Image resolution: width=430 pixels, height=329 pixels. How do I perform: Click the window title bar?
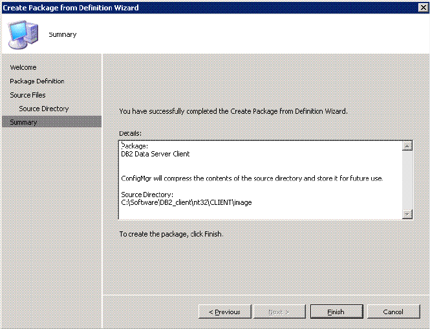[x=194, y=7]
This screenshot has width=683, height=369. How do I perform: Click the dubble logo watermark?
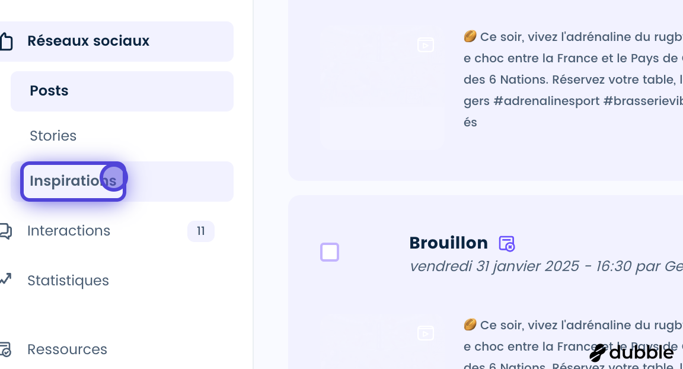click(631, 352)
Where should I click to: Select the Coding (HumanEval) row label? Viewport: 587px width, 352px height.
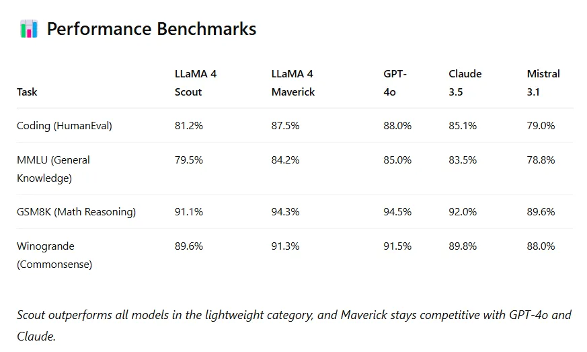click(x=65, y=126)
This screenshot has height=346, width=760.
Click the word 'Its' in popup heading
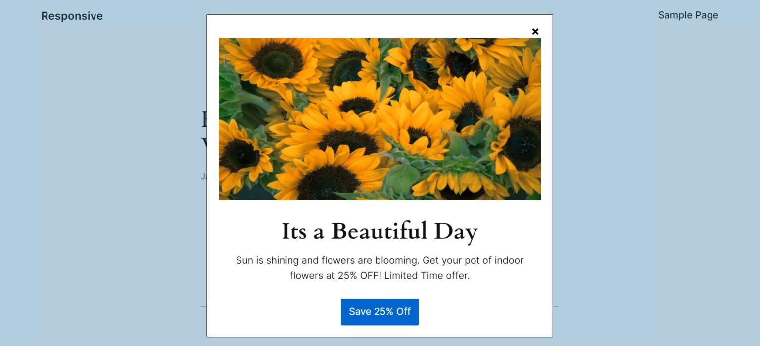(x=294, y=231)
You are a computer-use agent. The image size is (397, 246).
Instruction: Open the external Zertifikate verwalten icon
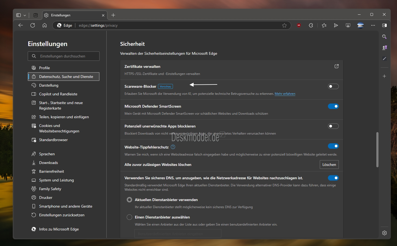[x=337, y=66]
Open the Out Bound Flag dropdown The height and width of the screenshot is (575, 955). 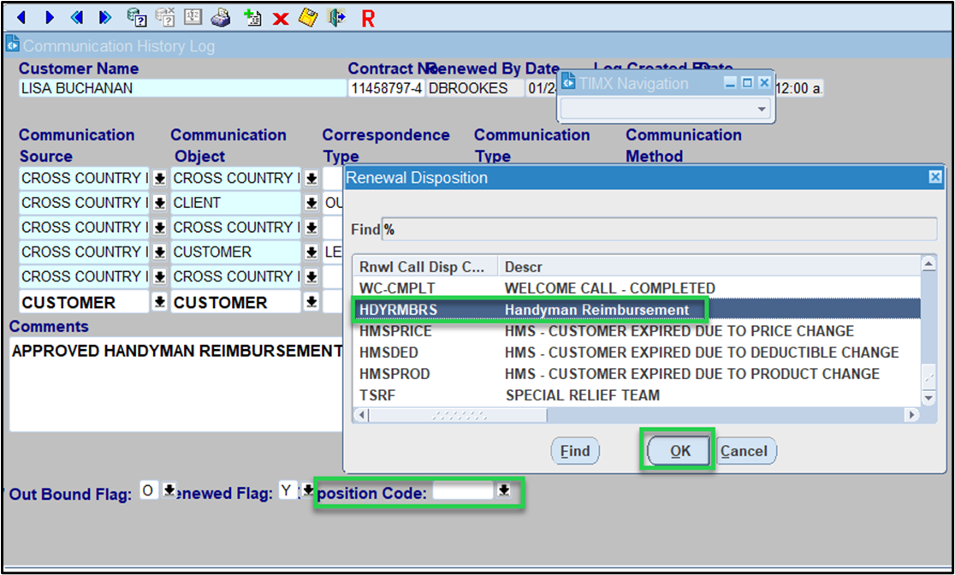pos(169,490)
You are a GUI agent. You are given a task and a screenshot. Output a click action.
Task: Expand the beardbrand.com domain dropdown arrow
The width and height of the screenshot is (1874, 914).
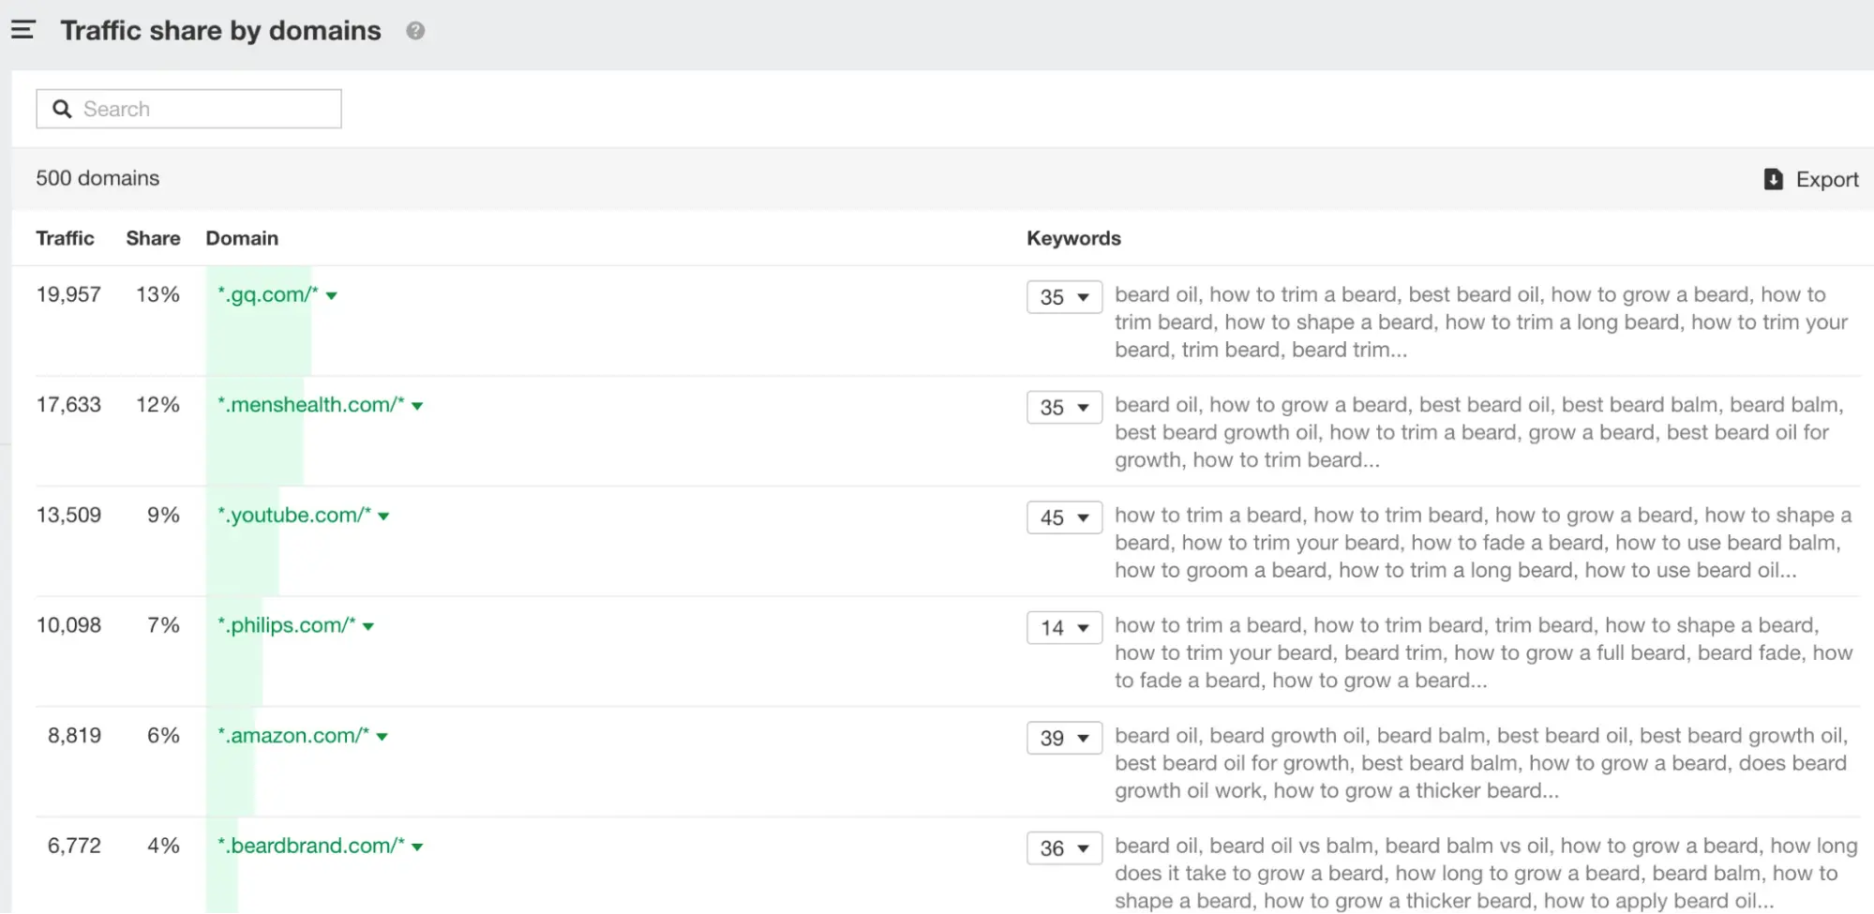click(x=418, y=847)
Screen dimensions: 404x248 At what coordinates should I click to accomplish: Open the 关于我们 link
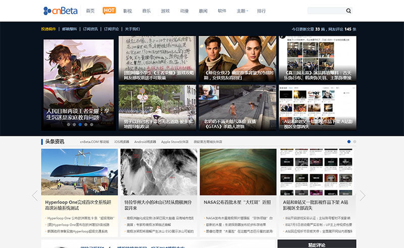(132, 29)
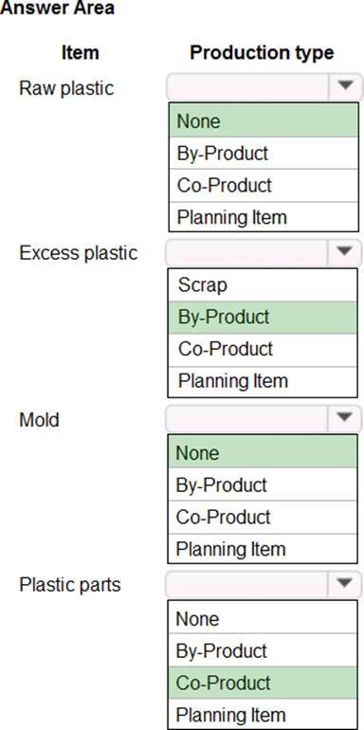Choose Scrap for Excess plastic
Viewport: 364px width, 730px height.
tap(264, 285)
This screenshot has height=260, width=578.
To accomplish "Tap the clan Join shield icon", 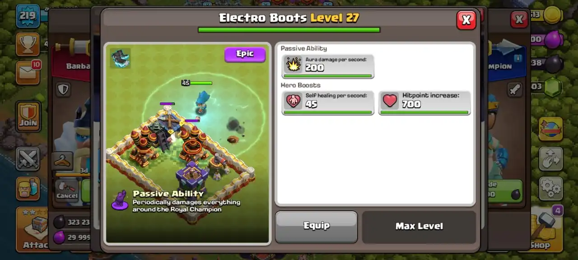I will tap(28, 116).
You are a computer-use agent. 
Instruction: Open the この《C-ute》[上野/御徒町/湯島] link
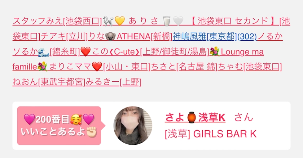(x=151, y=52)
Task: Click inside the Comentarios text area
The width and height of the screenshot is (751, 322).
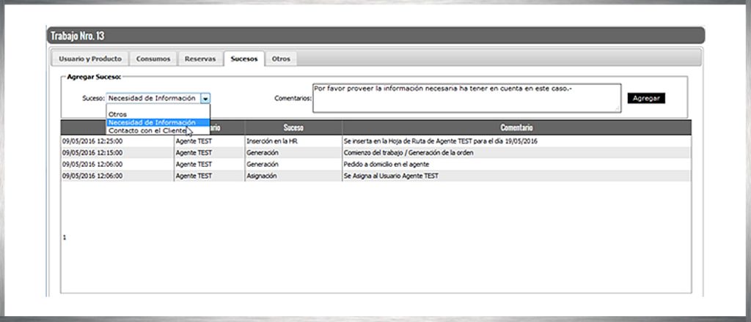Action: [x=466, y=97]
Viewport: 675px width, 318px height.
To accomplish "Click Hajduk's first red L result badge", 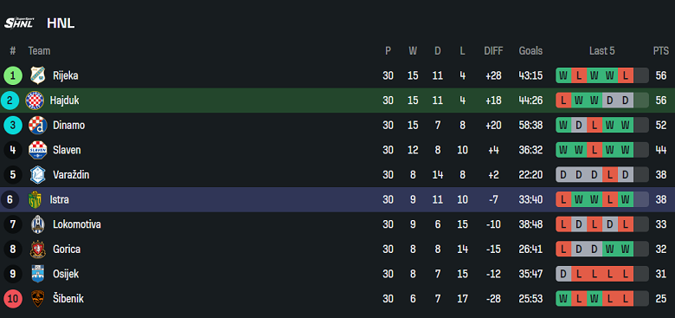I will tap(563, 101).
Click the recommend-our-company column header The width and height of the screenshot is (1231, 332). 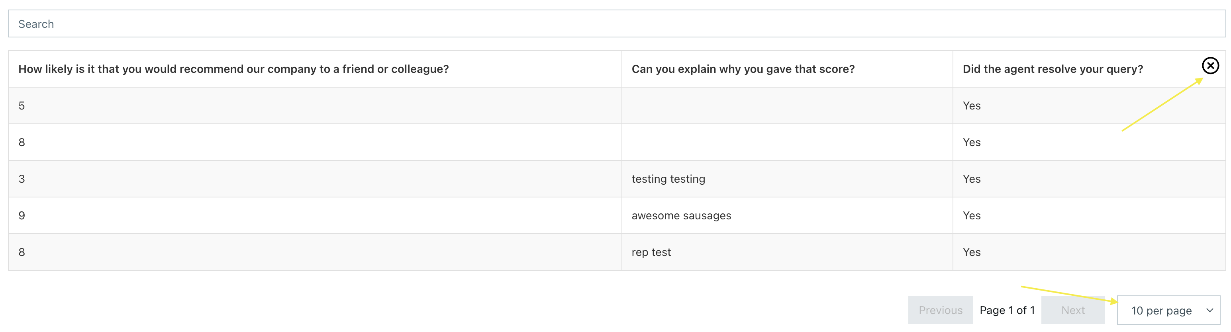point(233,69)
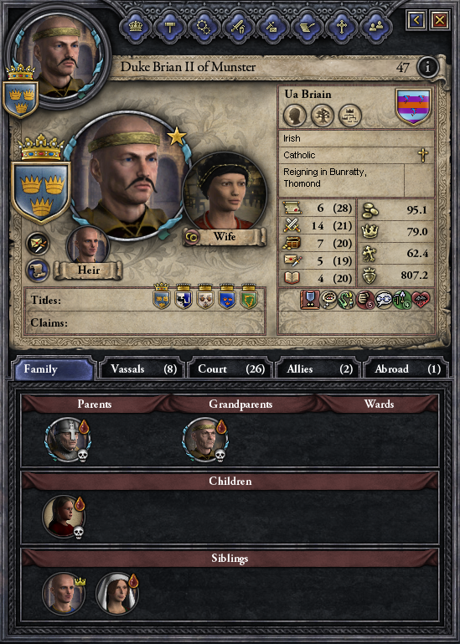Open the crowned succession tree icon

pos(350,116)
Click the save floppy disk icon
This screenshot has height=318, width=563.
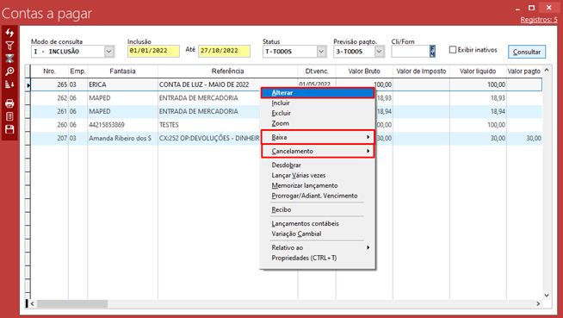pos(9,129)
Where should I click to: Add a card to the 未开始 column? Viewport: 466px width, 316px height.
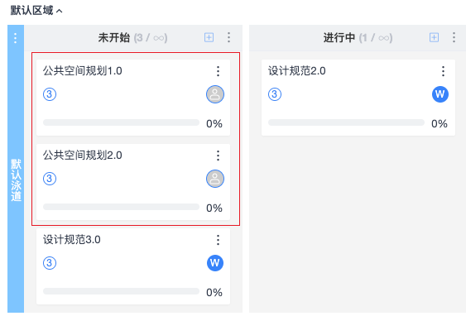pos(209,37)
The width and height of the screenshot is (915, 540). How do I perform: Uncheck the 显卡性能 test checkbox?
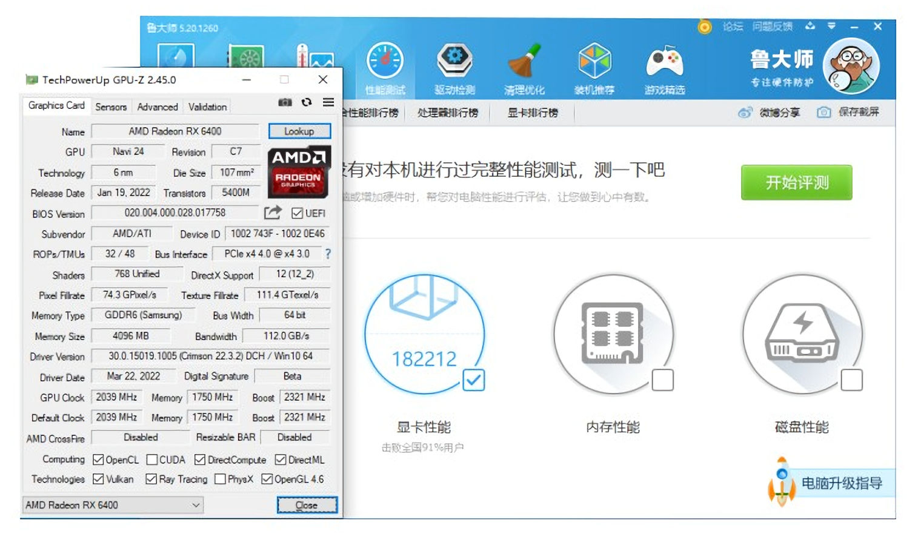tap(473, 380)
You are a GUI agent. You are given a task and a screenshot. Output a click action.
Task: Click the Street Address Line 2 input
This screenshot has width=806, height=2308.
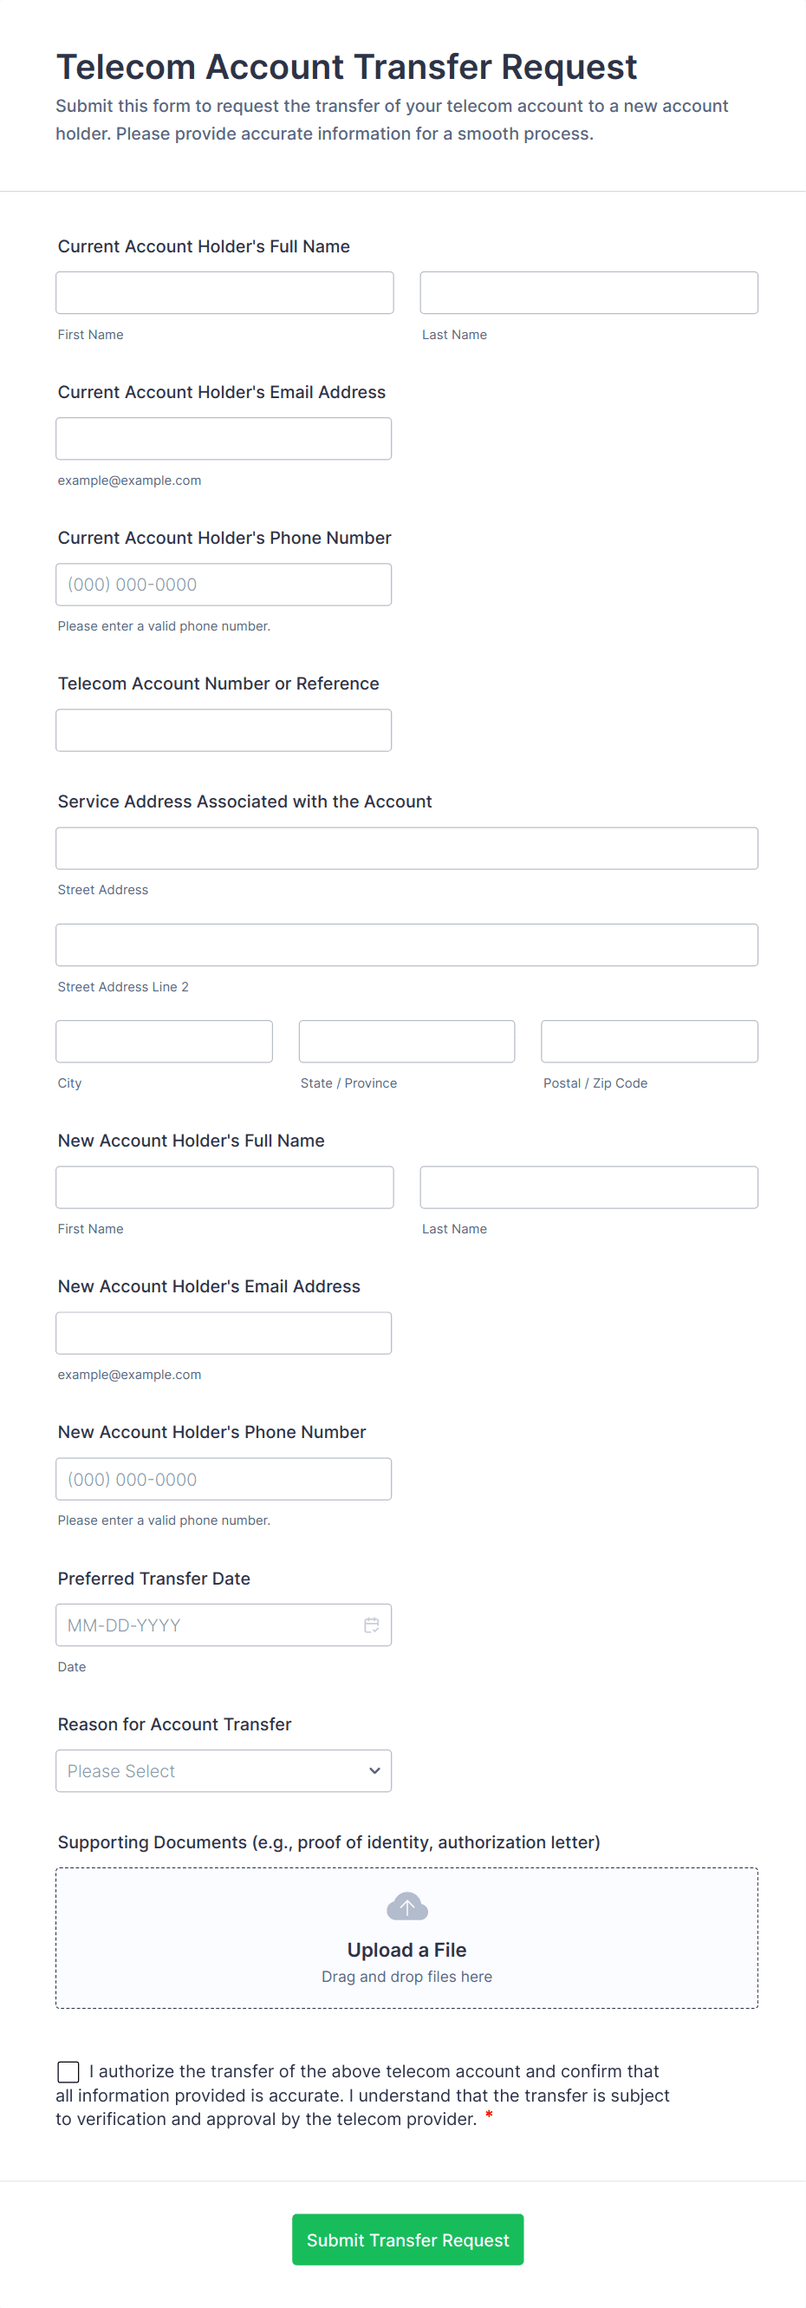pyautogui.click(x=407, y=945)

INSTRUCTIONS FOR THE TASK:
Leave out every picture, and copy exactly the lines from the line that contains "This screenshot has height=318, width=563." through the end of the material.

OUTPUT FOR THIS TASK:
This screenshot has height=318, width=563.
pos(9,129)
Where should I click to: Add a card to the 未开始 column? Viewport: 466px width, 316px height.
pos(209,37)
The width and height of the screenshot is (915, 540). How do I perform: Uncheck the 显卡性能 test checkbox?
tap(473, 380)
You are a GUI agent. You are given a task and a screenshot. Output a click action.
Task: Click the Street Address Line 2 input
This screenshot has width=806, height=2308.
pyautogui.click(x=407, y=945)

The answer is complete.